▸ Requirement:
Quote exactly, and only, the lines from the one containing "Open the AI providers gear icon" through the end of the material below. Skip pictures.

Top of Data shown

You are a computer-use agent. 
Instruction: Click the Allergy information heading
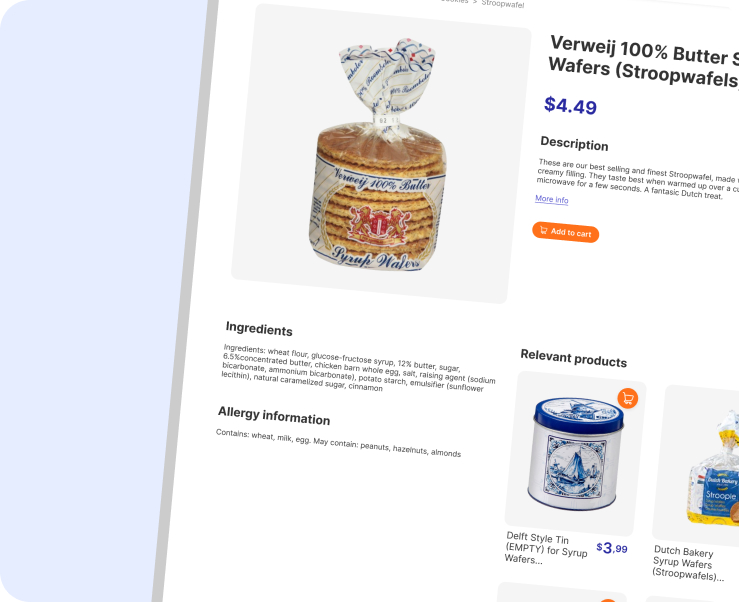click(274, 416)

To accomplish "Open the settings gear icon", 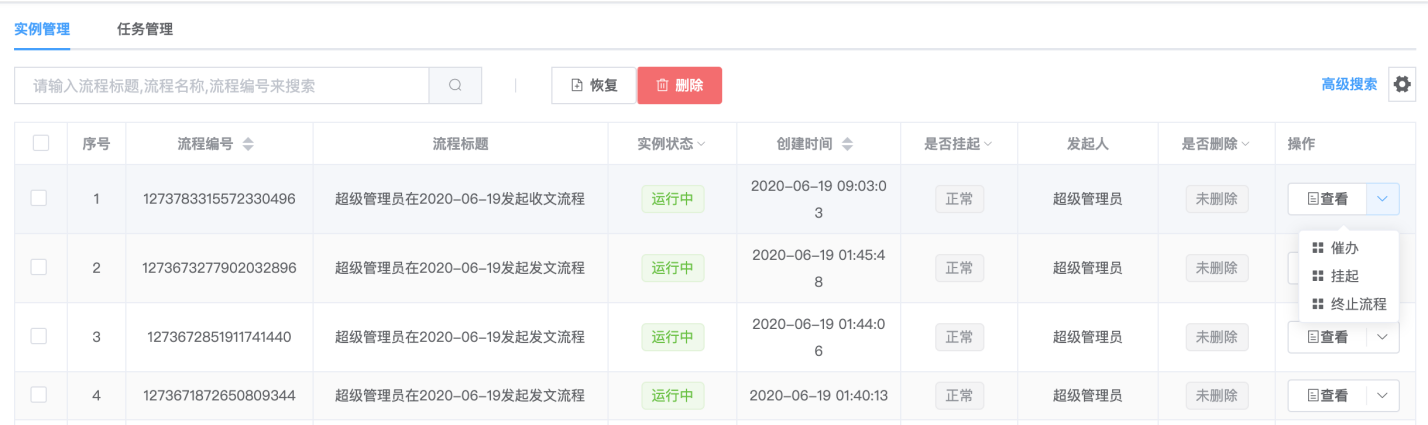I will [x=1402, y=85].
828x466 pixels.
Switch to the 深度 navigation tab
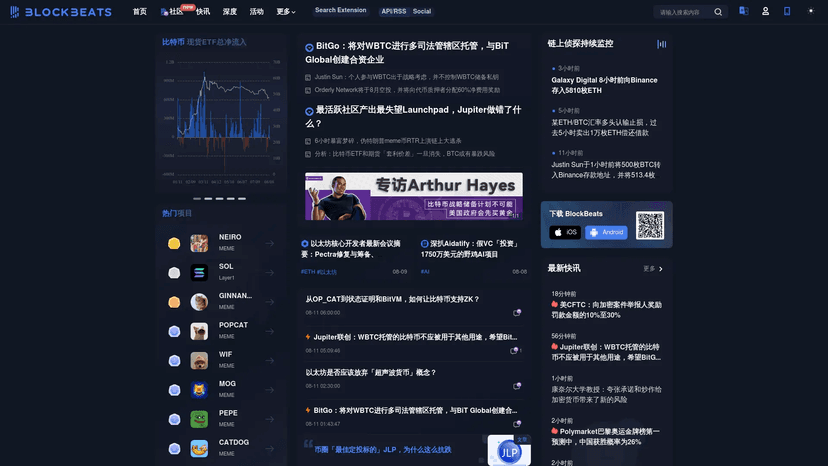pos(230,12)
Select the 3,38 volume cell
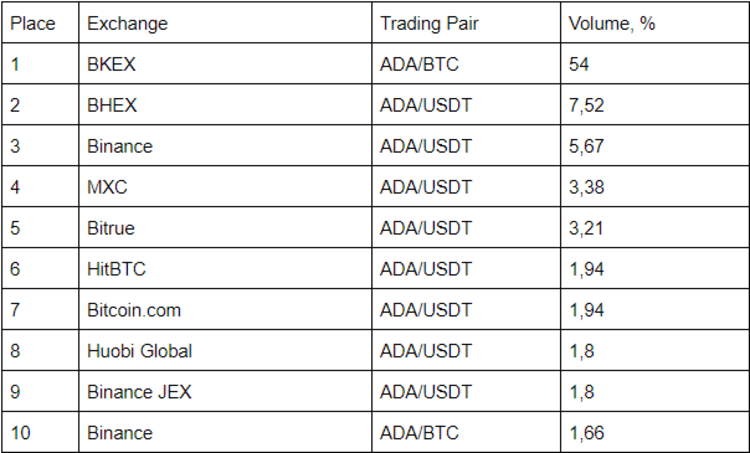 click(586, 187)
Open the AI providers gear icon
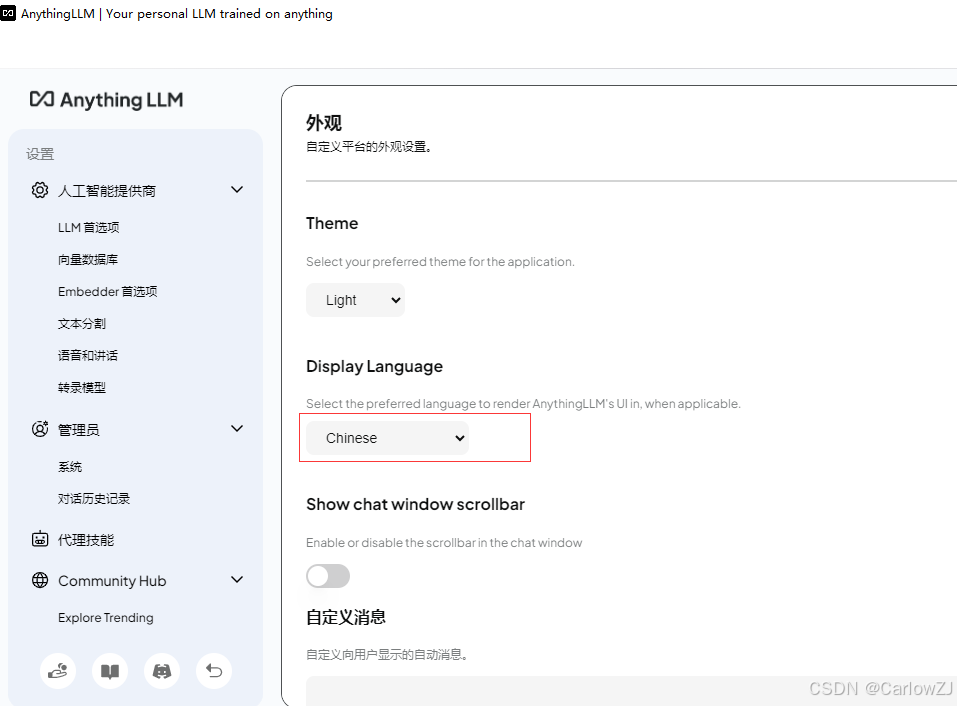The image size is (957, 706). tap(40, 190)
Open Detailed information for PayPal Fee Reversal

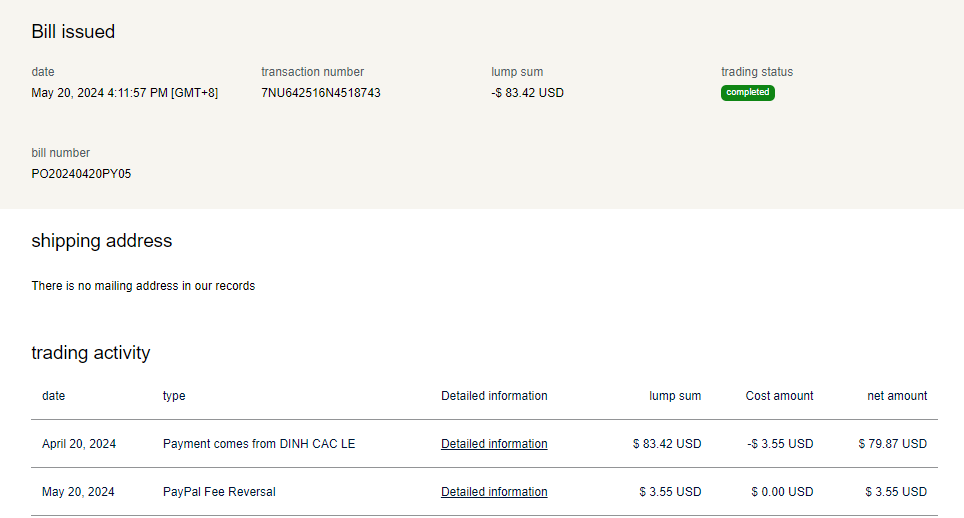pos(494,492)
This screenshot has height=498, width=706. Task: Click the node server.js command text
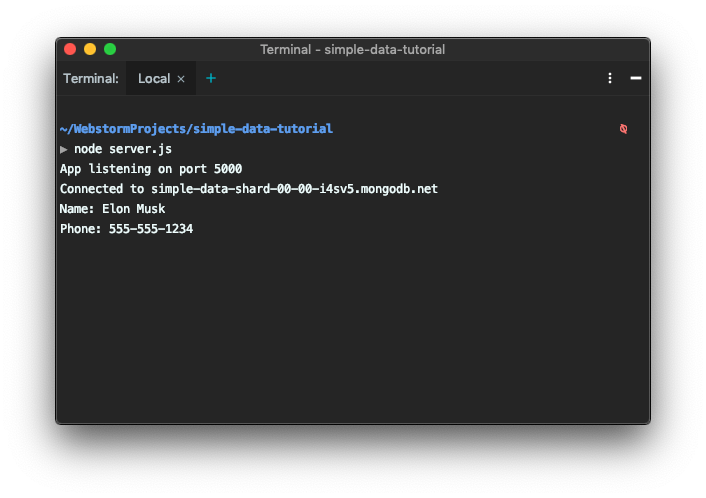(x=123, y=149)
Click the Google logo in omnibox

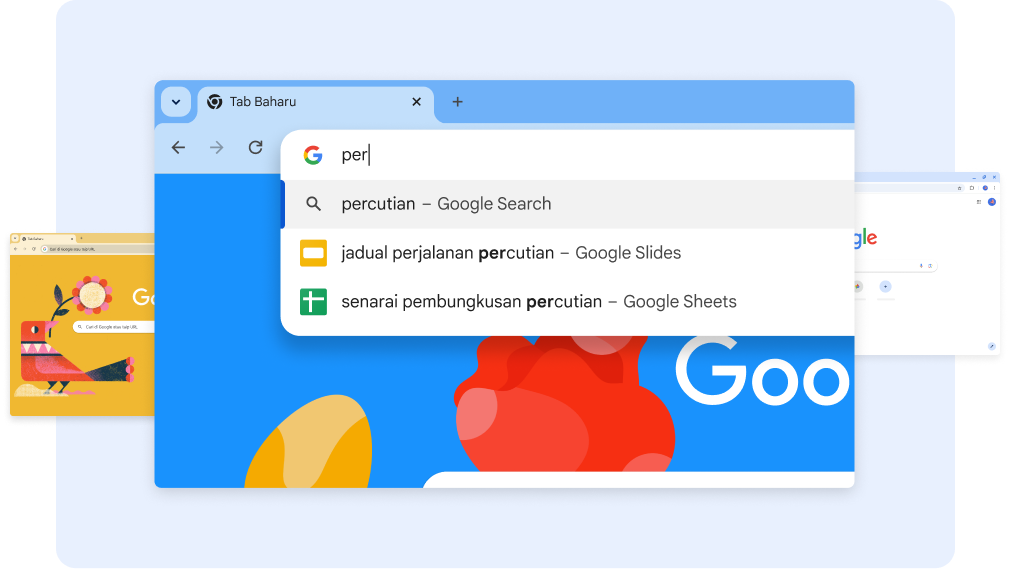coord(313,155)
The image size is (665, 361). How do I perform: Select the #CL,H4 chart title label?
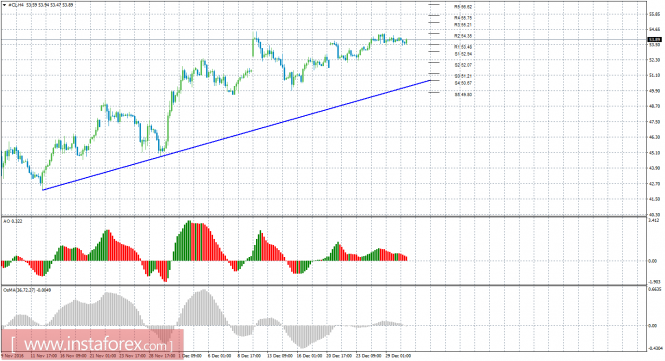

Bottom of Data shown

▸ Solution to this problem:
Open the AI providers gear icon
The image size is (957, 706). tap(40, 190)
Open Detailed information for PayPal Fee Reversal

pos(494,492)
This screenshot has height=498, width=706. Task: Click the node server.js command text
(x=123, y=149)
Click the Google logo in omnibox

coord(313,155)
The image size is (665, 361). How do I perform: Select the #CL,H4 chart title label?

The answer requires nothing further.